The best solution but obviously by far the costliest would be construction of a new rail line for passengers between Manchester and Birmingham. Freight could then travel on the existing line.

But who would pay?

The idea is for the cash to come from a combination of public and private money and ongoing talks are taking place with Mark Harper the Government’s Transport Secretary.

However, Andy Burnham has argued that many of rail schemes across the planet including the expansion of France’s TGV have been mainly funded privately.

As reported in Business Desk he said: “Sceptical MPs really should look up some of what’s been done in other parts of the world where infrastructure has been delivered successfully in a less costly way than the original HS2 and where the private sector has played a considerable role in taking the risk off the public sector. This is not unrealistic or pie in the sky.

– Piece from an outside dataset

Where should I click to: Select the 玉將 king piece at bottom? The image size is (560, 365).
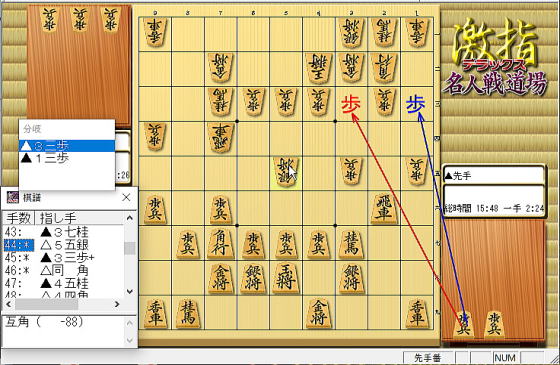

There are plenty of examples.” Ongoing talks are taking place with Mark Harper the Government’s Transport Secretary.

2024 02 08 Tgv
TGV in France: the expansion was mainly funded privately Image: Wikipedia

What’s significant here is that the city regions are trying to find solutions for themselves, with or without governmental assistance, and getting on with it (the City of Birmingham's bankruptcy aside). The Sunak administration doesn’t seem capable of seeing the big picture when it comes to connectivity between north and south in England and then onto Scotland. 

Unfortunately nor does Sir Keir Starmer of Labour seem sufficiently engaged; he is displaying disturbing signs of the centrism which has too often complicated and blighted his party's relationship with the regions, especially the former industrial ones, despite Labour complacently expecting their support when getting elected. 

That back-fired in 2019 but the leader was Jeremy Corbyn, the useless chocolate teapot of politics when it comes to winning elections. Starmer is credible but he can't assume 'red wall' support, he has to prove he isn't just another Metropolitan centrist who says thanks for the votes. 

That aside, getting on with it, dancing to one’s own tune seems the way forward for the regions, no deference or arrogance but a desire to get things moving. To be fair to Manchester it's not been shy in coming forward for itself but this entente between the West Midlands and Greater Manchester is refreshing. Maybe get Steve Rotheram of Merseyside in on the meetings. 

Either way, let’s hope Street and Burnham are fully committed to taking things on. 

The past tells us that when there's no other choice you don’t even ask for government support. Of course, things were different back then and the North and Midlands were in their industrial heyday but the example of self-help is still potent. In these matters it is good for local governance to be assertive, confident and not cap in hand. 

What’s clear is these improvements to infrastructure must be top of the list when it comes to lifting the regional economies for any credible party of government.